## TEKST DO PRZECZYTANIA
========================================================================

Jak ciąć, wiercić i skręcać, żeby się nie pokręciło?

Maszyny wykonane z drewna, płyt meblowych itp.
Tu możesz również przedstawić się i opisać swoją maszynę

Autor tematu
michalwu
Czytelnik forum poziom 2 (min. 20)
Czytelnik forum poziom 2 (min. 20)
Posty w temacie: 2
Posty: 29
Rejestracja: 30 lis 2008, 23:15
Lokalizacja: Kraków

Jak ciąć, wiercić i skręcać, żeby się nie pokręciło?

#1

Post napisał: michalwu » 06 sty 2013, 18:45

Cześć!

Koledzy w tym wątku odradzili zajmowanie się kitami.
W takim razie przechodzę do planowania. I mam w związku z tym kilka pytań.
A że ciągle jest to dla mnie temat nowy, wybaczcie błędy i poprawiajcie!


Konstrukcja będzie ze sklejki/lignofolu. Do lekkich prac (plastik, sklejka, może cienkie alu). Z maksymalnie prostymi kształtami do wycięcia. Np. podobna do konstrukcji oprawcyfotografii, albo konstrukcji ursus_arctosa (kolejność alfabetyczna:) )

Założenia:
-na śrubach trapezowych 16x4 (chciałbym kulowe, ale koszt... --chyba że mnie przekonacie hehe),
-z polem roboczym o ok. połowę mniejszym niż u oprawcyfotografii w każdej osi (planuję kupić trapezową 1500 i podzielić na 3 części)
-na wałkach podpartych 20,
-silniki 1.89Nm,
-kupić gotowe podzespoły (co się da) i zmieścić się przy tym w rozsądnych kosztach i małych wymiarach zewnętrznych.


1. Czy najpierw skręcić konstrukcję konfirmantami, ustalić kąty, a dopiero później oba boki złożyć razem i wiercić dziury pod silniki, śruby?

========================================================================

## DOSTARCZONE DANE
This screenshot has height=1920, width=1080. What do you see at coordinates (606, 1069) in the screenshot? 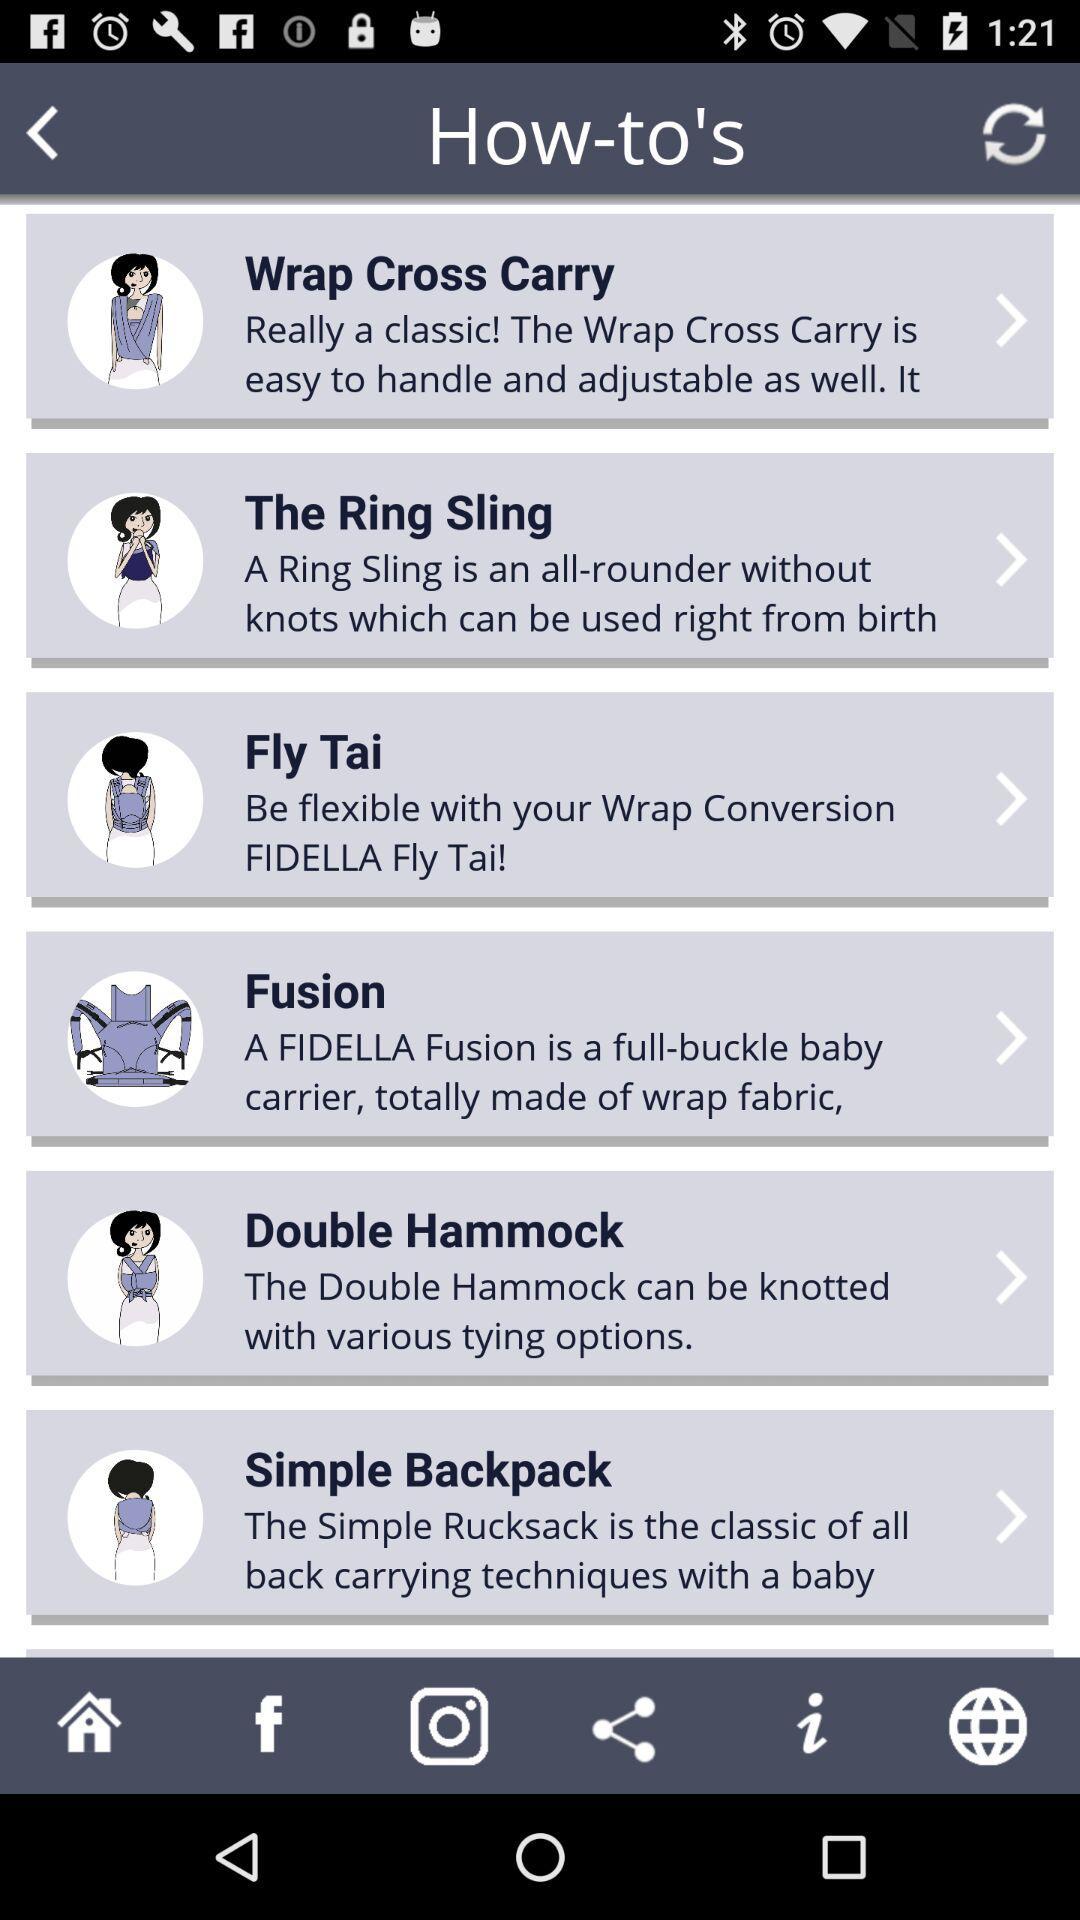
I see `item below fusion icon` at bounding box center [606, 1069].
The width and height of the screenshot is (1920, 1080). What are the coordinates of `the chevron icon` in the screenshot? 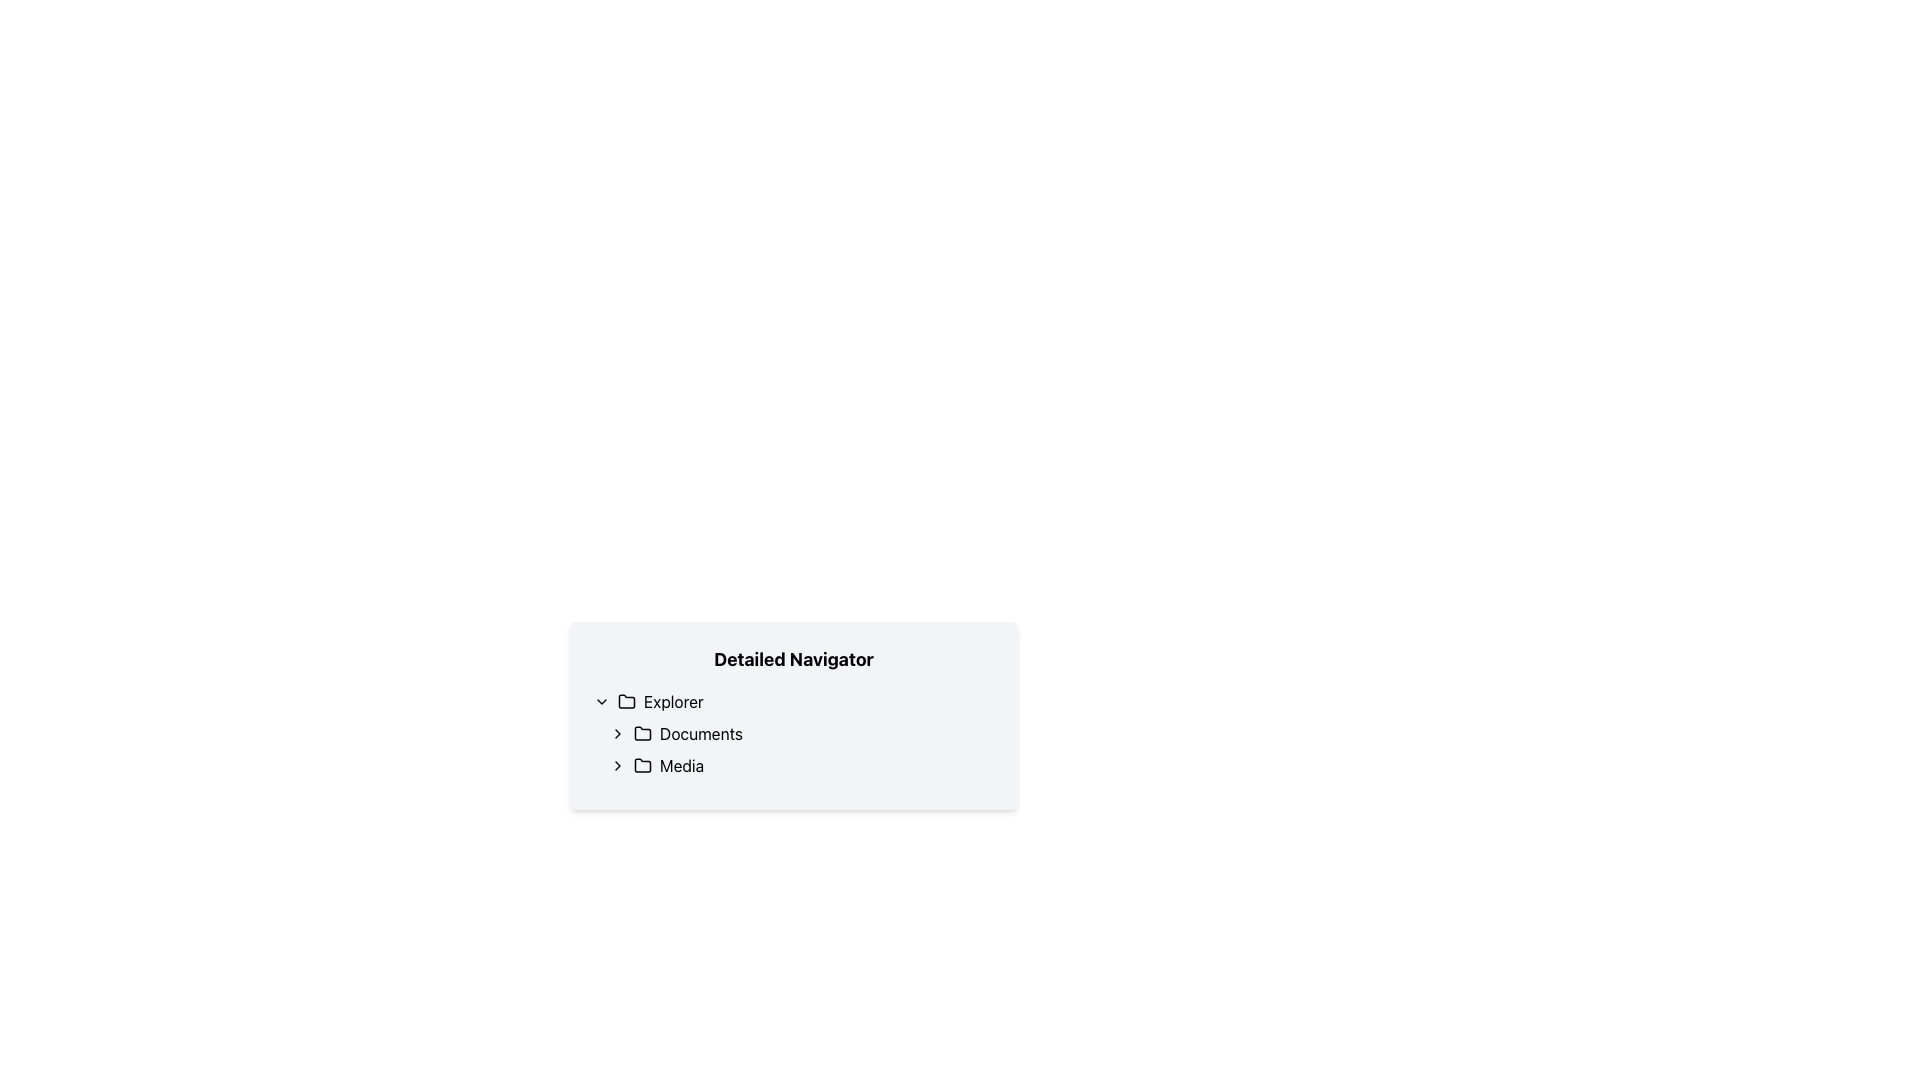 It's located at (617, 765).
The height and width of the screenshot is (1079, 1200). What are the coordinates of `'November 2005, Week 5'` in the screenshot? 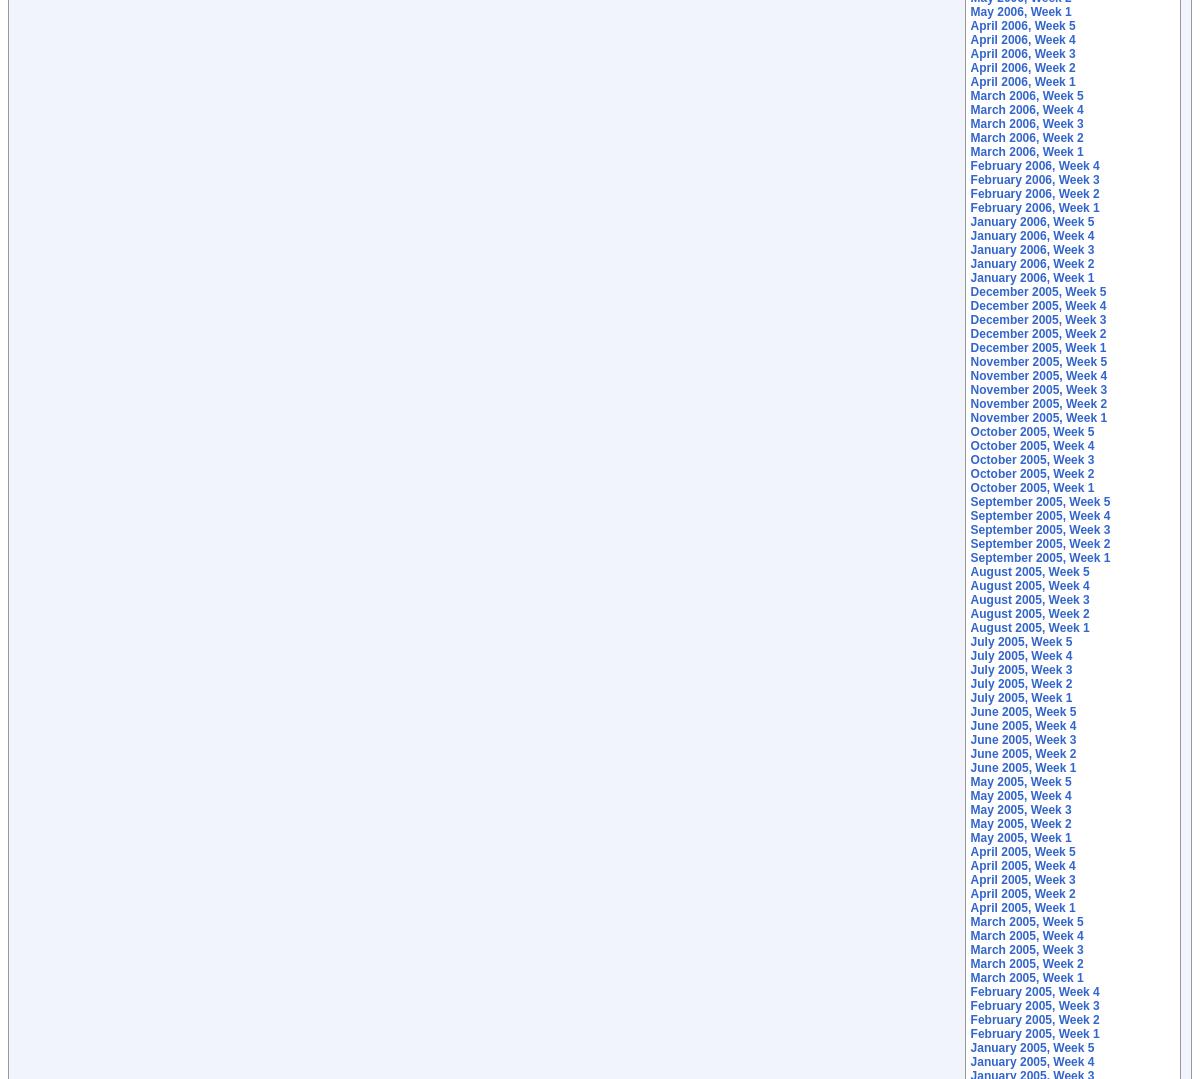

========================================================================

## TREŚĆ ZADANIA
Przepisz słowo w słowo fragment tekstu do przeczytania, zaczynając od miejsca ze słowami „Post napisał: michalwu”, a kończąc po słowach „błędy i poprawiajcie!”. Dane nie mają żadnego związku z tekstem do przeczytania.

## ODPOWIEDŹ DO ZADANIA
Post napisał: michalwu » 06 sty 2013, 18:45

Cześć!

Koledzy w tym wątku odradzili zajmowanie się kitami.
W takim razie przechodzę do planowania. I mam w związku z tym kilka pytań.
A że ciągle jest to dla mnie temat nowy, wybaczcie błędy i poprawiajcie!